Depuis 2009, la Banque africaine de Développement (BAD) par exemple, encourage les gouvernements africains à actualiser et/ou à accélérer la révolution numérique pour profiter de ses nombreux avantages. La crise sanitaire liée à la Covid-19 qui a rendu nécessaire le recours à la distanciation physique, a été une occasion idoine, pour l’institution financière, de renouveler son discours. Dans l’édition 2021 de ses «Perspectives économiques en Afrique», la BAD assure que la digitalisation et la concurrence loyale seront des leviers fondamentaux pour relancer la croissance. «Deux tâches importantes pourraient sous-tendre les programmes de relance des économies africaines : accélérer la digitalisation-fournir un effort soutenu pour tirer parti des technologies numériques-afin de propulser l’Afrique dans la quatrième Révolution industrielle et stimuler la création d’emplois (…)», écrit en effet la BAD.
Couverture 4G
Même crédo à l’Union Africaine (UA), dont la Commission a conjointement publié avec l’Organisation de Coopération et de Développement économiques (OCDE), en 2021, la troisième édition de son rapport économique annuel, consacré justement à la transformation digitale du continent. «La transformation digitale peut être le moteur d’une croissance plus innovante, inclusive et durable, et ainsi contribuer à la réalisation de l’Agenda 2063», écrit en effet la Commission de l’UA, qui met d’ailleurs en lumière de nombreux exemples de l’inventivité numérique du continent que la crise de la COVID‑19 semble avoir stimulés et/ou renforcés.

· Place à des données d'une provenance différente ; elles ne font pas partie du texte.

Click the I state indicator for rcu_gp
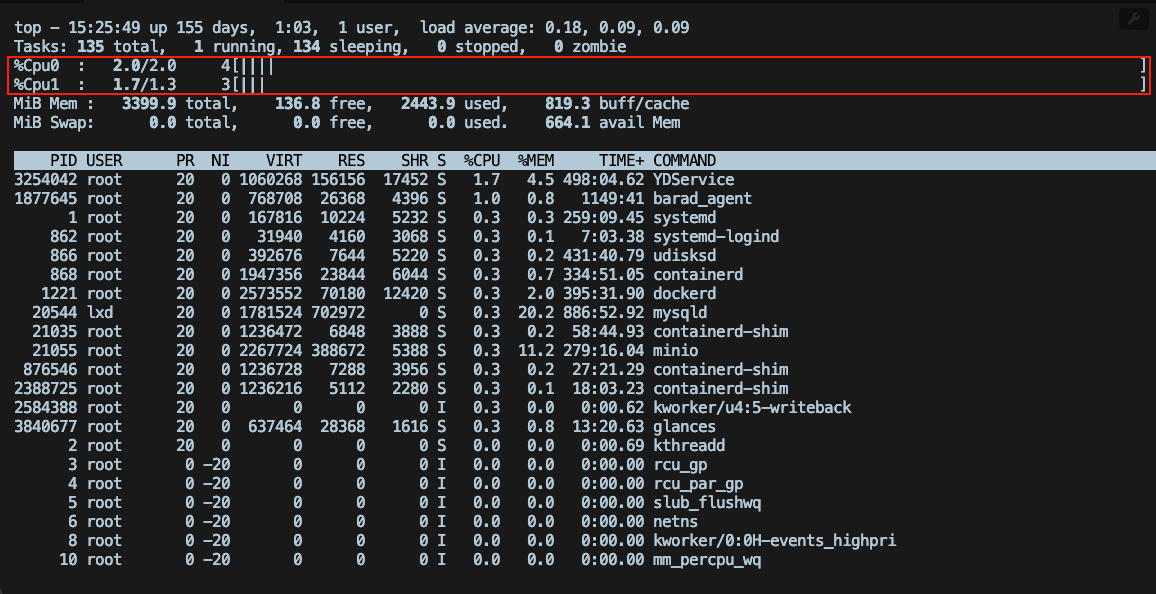1156x594 pixels. point(440,464)
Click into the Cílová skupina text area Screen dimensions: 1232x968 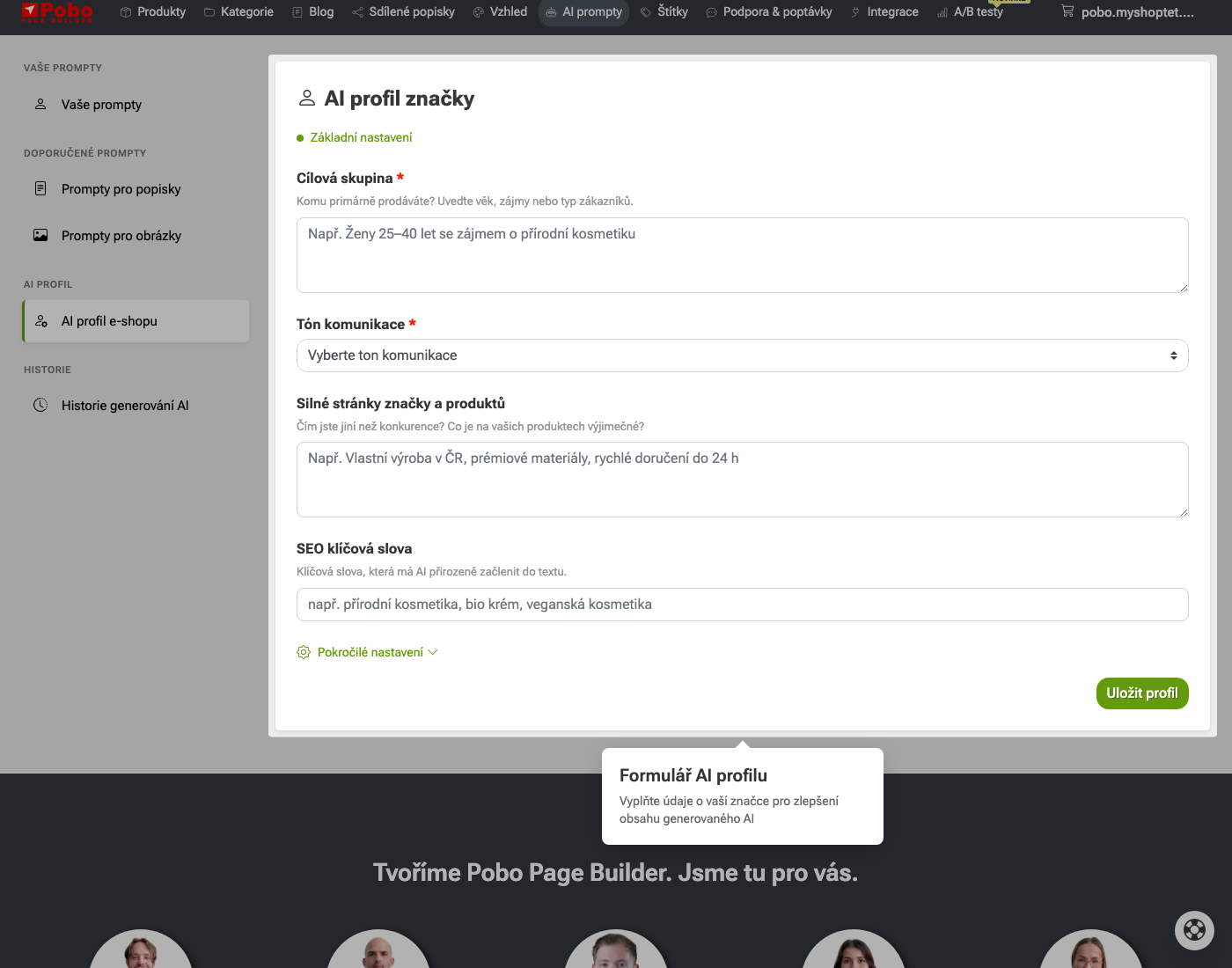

Selon le rapport de l’Union africaine, l’Afrique de l’Est apparaît comme l’une des sous-régions les plus dynamiques du continent en matière de transformation digitale. Par exemple, la couverture 4G s’y est rapidement étendue, passant de 1,5% de la population en 2012 à 52% de la population en 2020. Elle compterait, selon l’UA, le plus grand nombre de comptes de paiement mobile au monde, avec un ratio de 1106 titulaires de comptes pour 1000 adultes, contre 600 en Afrique, et 533 en Asie. De plus, le nombre de pôles de startups y a fortement progressé passant de quelques-uns en 2009 à 113 en 2019. Preuve supplémentaire de ce dynamisme, et toujours selon la même source, en 2019, les startups technologiques d’Afrique de l’Est ont levé plus de 729 millions USD d’investissements. Le Kenya arrive en tête de ce classement sous-régional avec 564 millions USD, devant le Rwanda (126 millions USD), l’Ouganda (38 millions USD). Enfin, c’est bien au Kenya et en Tanzanie que Vodafone a lancé en 2007, le célèbre M-Pesa, le système de microfinancement et de transfert d’argent par téléphone mobile qui a favorisé l’inclusion financière de millions d’Africains.
Recommandations
Mais pour aller plus vite et plus loin, le rapport de l’Union Africaine recommande aux Etats de l’Afrique de l’Est, entre autres, «d’investir dans le développement des ressources humaines pour disposer d’une main‑d’œuvre capable de répondre aux futures attentes du marché du travail; de favoriser l’esprit d’entreprise et l’innovation dans l’économie numérique; et de miser sur la coopération régionale pour déployer des infrastructures partagées et instituer un marché unique numérique». Selon l’institution régionale, les économies de l’Afrique de l’Est se passeront difficilement du numérique si elles veulent être prêtes à absorber les milliers de jeunes qui arriveront chaque année sur le marché du travail. «D’ici à 2030, environ 7.2 millions de jeunes vivant en Afrique de l’Est atteindront chaque année l’âge de travailler. Actuellement, cependant, 20 % des jeunes seulement ont un emploi salarié à plein temps», écrit en effet l’Union africaine.